Saved data entries
--- START ---

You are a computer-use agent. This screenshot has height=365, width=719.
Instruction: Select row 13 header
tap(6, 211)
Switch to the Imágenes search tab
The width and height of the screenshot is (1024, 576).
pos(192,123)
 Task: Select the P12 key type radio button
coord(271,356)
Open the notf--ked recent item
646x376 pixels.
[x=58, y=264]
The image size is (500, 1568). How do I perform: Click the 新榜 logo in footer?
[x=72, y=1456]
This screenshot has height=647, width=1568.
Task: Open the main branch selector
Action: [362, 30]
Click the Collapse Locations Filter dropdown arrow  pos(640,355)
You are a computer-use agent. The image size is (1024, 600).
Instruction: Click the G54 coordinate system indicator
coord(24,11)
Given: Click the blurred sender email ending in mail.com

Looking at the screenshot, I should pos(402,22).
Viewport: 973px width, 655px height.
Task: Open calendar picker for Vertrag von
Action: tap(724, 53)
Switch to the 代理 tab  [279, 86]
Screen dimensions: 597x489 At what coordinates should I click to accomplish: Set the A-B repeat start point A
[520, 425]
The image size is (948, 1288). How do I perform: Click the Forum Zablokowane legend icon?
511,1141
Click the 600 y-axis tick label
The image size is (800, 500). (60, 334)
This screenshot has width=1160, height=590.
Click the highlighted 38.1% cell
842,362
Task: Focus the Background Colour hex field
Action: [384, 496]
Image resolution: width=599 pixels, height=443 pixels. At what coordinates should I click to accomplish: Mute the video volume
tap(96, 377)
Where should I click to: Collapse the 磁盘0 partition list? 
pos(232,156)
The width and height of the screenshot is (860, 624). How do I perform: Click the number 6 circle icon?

--- END ---

_ACTION ITEM:_ Reproduce each record shown above without altering a single word.

_SOLUTION:_
You are a computer-use agent. This screenshot has height=365, width=719.
Instruction: Select row 13 header
tap(6, 211)
Switch to the Imágenes search tab
The width and height of the screenshot is (1024, 576).
pos(192,123)
 Task: Select the P12 key type radio button
coord(271,356)
Open the notf--ked recent item
646x376 pixels.
[x=58, y=264]
The image size is (500, 1568). How do I perform: Click the 新榜 logo in footer?
[x=72, y=1456]
This screenshot has height=647, width=1568.
Task: Open the main branch selector
Action: [362, 30]
Click the Collapse Locations Filter dropdown arrow  pos(640,355)
You are a computer-use agent. The image size is (1024, 600).
Instruction: Click the G54 coordinate system indicator
coord(24,11)
Given: Click the blurred sender email ending in mail.com

Looking at the screenshot, I should pos(402,22).
Viewport: 973px width, 655px height.
Task: Open calendar picker for Vertrag von
Action: tap(724, 53)
Switch to the 代理 tab  [279, 86]
Screen dimensions: 597x489 At what coordinates should I click to accomplish: Set the A-B repeat start point A
[520, 425]
The image size is (948, 1288). How do I perform: Click the Forum Zablokowane legend icon?
511,1141
Click the 600 y-axis tick label
The image size is (800, 500). (60, 334)
This screenshot has width=1160, height=590.
Click the highlighted 38.1% cell
842,362
Task: Focus the Background Colour hex field
Action: [384, 496]
Image resolution: width=599 pixels, height=443 pixels. At what coordinates should I click to accomplish: Mute the video volume
tap(96, 377)
Where should I click to: Collapse the 磁盘0 partition list? 
pos(232,156)
The width and height of the screenshot is (860, 624). How do I perform: Click the number 6 circle icon?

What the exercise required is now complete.